In recent times, these include causing defections in political parties through pressures, blackmail, and inducements; creating destabilisation through prolonged sit-ins; manufacturing media discourse in favour of or against certain political parties or political leaders; arbitrarily using disqualification provisions to remove politicians from the electoral process; and selectively applying accountability laws for in the words of the Supreme Court oppression and victimisation of opponents.

This year, a new variant in political engineering seems to have emerged: politicians are either abducted or arrested, their fate or whereabouts remain unknown for days or weeks, and finally, they make an appearance in press conferences or television interviews where they announce leaving the PTI and make a number of allegations against PTIs chairperson.

These disappearances and later reappearances are not isolated events, but seem to be systematic and targeted against the political leadership of only one political party and its allies.

This suggests that the state is now using enforced disappearances as a tool to weaken the PTI by forcing defections and desertions from the party, as well as using incriminating statements against the PTIs chairperson by such people shortly after their reappearance as an attempt to change his public perception through the media.

The disappearances and later reappearances are not isolated events.

We should recall that under international law, an enforced disappearance is the arrest, detention, abduction or any other form of deprivation of liberty by agents of the state followed by a refusal to acknowledge the deprivation of liberty or by concealment of the fate or whereabouts of the disappeared person, which place such a person outside the protection of the law.

It is also important to note that merely acknowledging arrest does not mean that a case is not one of an enforced disappearance keeping the fate or the whereabouts of the detainee secret after the arrest, even if it is for a few days or weeks, is sufficient to make the practice a disappearance as it places the person outside the protection of the law.

UN experts have, therefore, called enforced disappearance a tool for repression and a technique of terror. They have expressed concern that in a number of countries, it is being taught to intelligence and security officers as a response to legitimate civil strife demanding democracy and other fundamental rights.

Historically, the practice of enforced disappearances has taken many forms in Pakistan: while there are reports that enforced disappearance has been perpetrated since at least the 1970s, such cases have been recorded in significant numbers in the early 2000s, beginning with Pakistans involvement in the US-led war on terror in late 2001.

Since then, hundreds of people accused of offences related to terrorism have reportedly been disappeared after being abducted by security agencies and detained in secret facilities, particularly in Khyber Pakhtunkhwa.

Cases of enforced disappearances are also reported in large numbers in Balochistan, where the practice is used against political activists, human rights defenders and people who are considered sympathetic to separatist or nationalist movements in the province, as well as in Sindh, where political activists have largely been targeted.

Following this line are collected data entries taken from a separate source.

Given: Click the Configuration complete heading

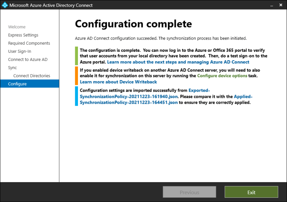Looking at the screenshot, I should tap(133, 24).
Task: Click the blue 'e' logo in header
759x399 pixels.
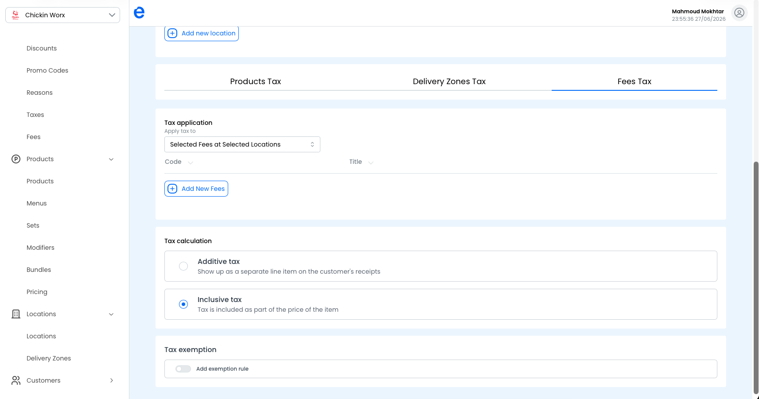Action: pos(139,13)
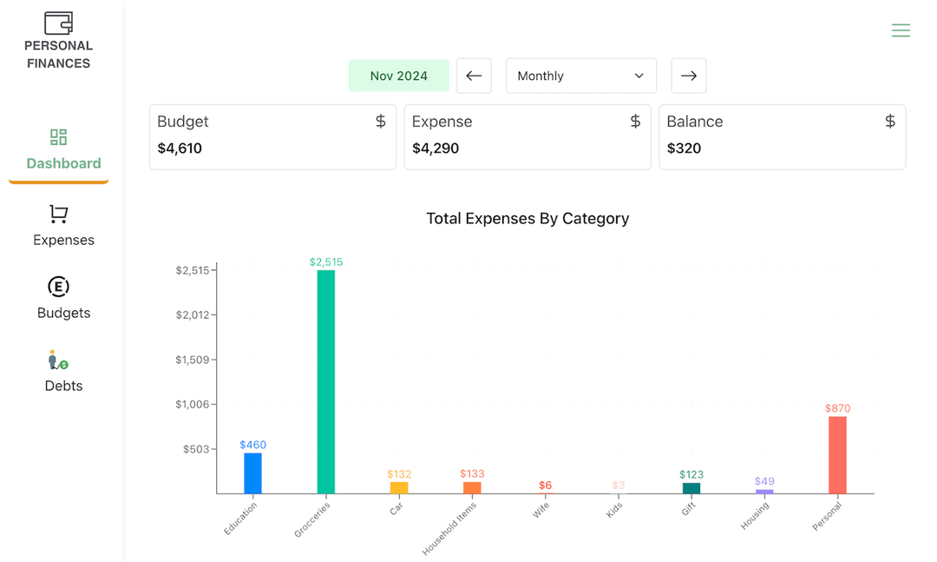This screenshot has height=562, width=937.
Task: Open the Monthly period dropdown
Action: (x=580, y=76)
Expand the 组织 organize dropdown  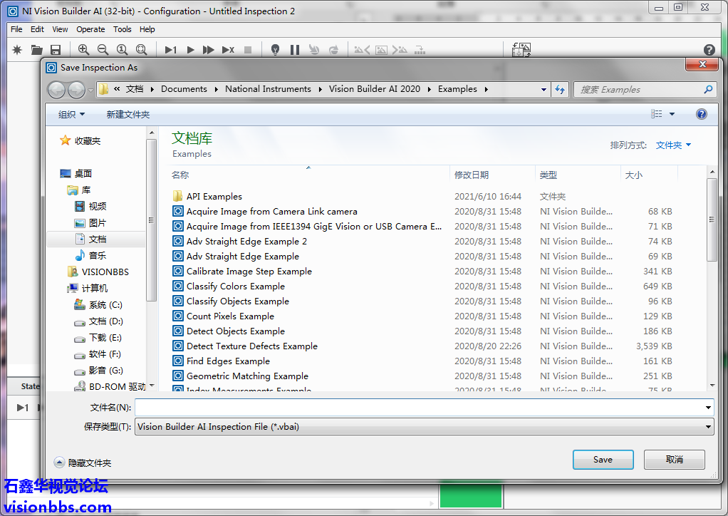71,115

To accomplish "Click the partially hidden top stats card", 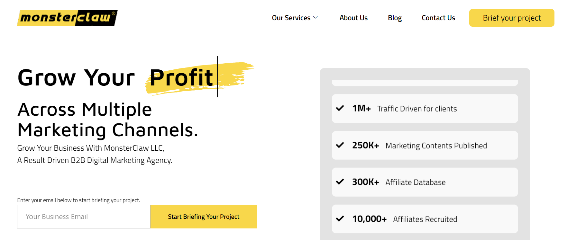I will click(425, 83).
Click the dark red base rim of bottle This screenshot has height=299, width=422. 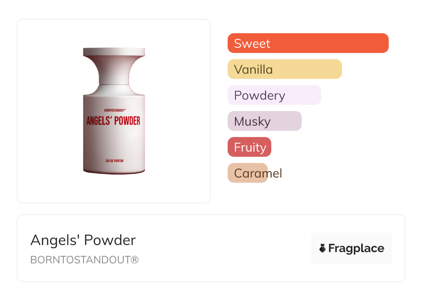(114, 172)
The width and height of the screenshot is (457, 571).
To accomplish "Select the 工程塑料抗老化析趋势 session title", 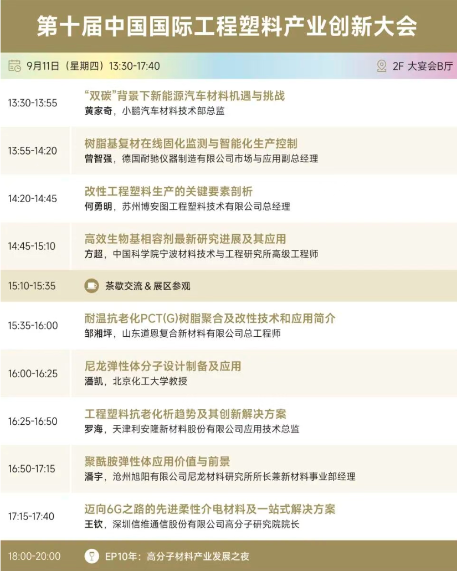I will click(185, 414).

We have also seen a number of disappearances mostly, but not exclusively, short-term disappearances across the country, where the victims include bloggers, activists, reporters, and others who are seen to be critical of the state. After apparently being interrogated in secret detention for days or weeks and reportedly being subjected to torture and other forms of ill treatment, they are released without being charged with any offence.

Short-term disappearances are a relatively new form of enforced disappearances. In 2015, responding to a case alleging enforced disappearance before the UN Human Rights Committee, committee member Olivier de Frouville pointed towards the evolution of enforced disappearance since the turn of the century.

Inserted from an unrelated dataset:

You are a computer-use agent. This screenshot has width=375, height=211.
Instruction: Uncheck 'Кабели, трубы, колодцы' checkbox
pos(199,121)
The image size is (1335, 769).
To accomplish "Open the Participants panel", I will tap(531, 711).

He noted nowadays, short-term disappearances have proliferated, where victims are placed outside the protection of the law in secret detention before being released weeks or months later, sometimes after having been tortured and without having been brought in front of a judge.

This description captures what a number of political leaders from the PTI and its allies have been subjected to in recent months. The fact that they reappear or return after remaining missing does not mean these cases can be downplayed or treated as just another form of arbitrary detention.

As courts in Pakistan have recognised, to be completely cut off from the outside world and be placed beyond the protection of the law has a particularly devastating impact on a persons right to security, dignity, and well-being, and it is also a form of anguish for their families.

This makes the act a serious crime, ie, an enforced disappearance. It also raises questions about the veracity of the statements made by those who have been subjected to disappearances when they make a reappearance, and the extent of free will behind their decisions to leave the PTI.

Yet, just like there has been no accountability for those who repeatedly engage in political engineering in violation of the Constitution and their oaths despite a number of Supreme Court judgements denouncing such transgressions, impunity for serious human rights violations such as enforced disappearances has also become endemic, entrenched, and institutionalised in Pakistan.

Together, such impunity has created an environment of insecurity and uncertainty, weakened political parties, manipulated electoral outcomes, and emboldened the perpetrators of these violations, who continue to wreak havoc with constitutionalism, democracy, and the rule of law in the country without any real consequences.